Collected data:
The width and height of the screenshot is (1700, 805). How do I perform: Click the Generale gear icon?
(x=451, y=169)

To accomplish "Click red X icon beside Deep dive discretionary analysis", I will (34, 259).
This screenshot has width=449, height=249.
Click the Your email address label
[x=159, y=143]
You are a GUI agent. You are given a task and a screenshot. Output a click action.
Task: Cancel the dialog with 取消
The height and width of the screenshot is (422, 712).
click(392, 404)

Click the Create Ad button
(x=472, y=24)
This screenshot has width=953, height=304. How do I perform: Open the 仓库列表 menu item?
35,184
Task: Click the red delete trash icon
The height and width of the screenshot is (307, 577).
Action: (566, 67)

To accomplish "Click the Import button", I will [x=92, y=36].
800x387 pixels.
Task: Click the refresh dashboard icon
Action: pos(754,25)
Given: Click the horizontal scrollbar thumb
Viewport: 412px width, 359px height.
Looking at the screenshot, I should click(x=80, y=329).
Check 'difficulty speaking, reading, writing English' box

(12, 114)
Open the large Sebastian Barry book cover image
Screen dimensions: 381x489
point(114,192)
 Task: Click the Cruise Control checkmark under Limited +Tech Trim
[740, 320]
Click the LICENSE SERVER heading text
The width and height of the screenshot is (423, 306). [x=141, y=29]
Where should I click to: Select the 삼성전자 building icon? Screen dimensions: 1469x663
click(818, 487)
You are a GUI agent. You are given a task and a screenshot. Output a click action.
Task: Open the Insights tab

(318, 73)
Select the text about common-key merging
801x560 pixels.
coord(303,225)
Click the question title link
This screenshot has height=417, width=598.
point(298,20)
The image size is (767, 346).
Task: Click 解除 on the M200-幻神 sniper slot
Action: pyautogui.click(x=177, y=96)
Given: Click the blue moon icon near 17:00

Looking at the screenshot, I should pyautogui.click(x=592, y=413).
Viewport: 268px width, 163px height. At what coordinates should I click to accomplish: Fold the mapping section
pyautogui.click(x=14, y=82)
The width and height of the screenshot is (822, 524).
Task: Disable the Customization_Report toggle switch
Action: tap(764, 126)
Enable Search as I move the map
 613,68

:: WHAT TO WORK ON ::
Return exactly the lines from the one containing "801x560 pixels." through the last line of the records above, both included, and nothing else.

:: ANSWER FOR THIS EXERCISE ::
801x560 pixels.
coord(303,225)
Click the question title link
This screenshot has height=417, width=598.
point(298,20)
The image size is (767, 346).
Task: Click 解除 on the M200-幻神 sniper slot
Action: pyautogui.click(x=177, y=96)
Given: Click the blue moon icon near 17:00

Looking at the screenshot, I should pyautogui.click(x=592, y=413).
Viewport: 268px width, 163px height. At what coordinates should I click to accomplish: Fold the mapping section
pyautogui.click(x=14, y=82)
The width and height of the screenshot is (822, 524).
Task: Disable the Customization_Report toggle switch
Action: tap(764, 126)
Enable Search as I move the map
 613,68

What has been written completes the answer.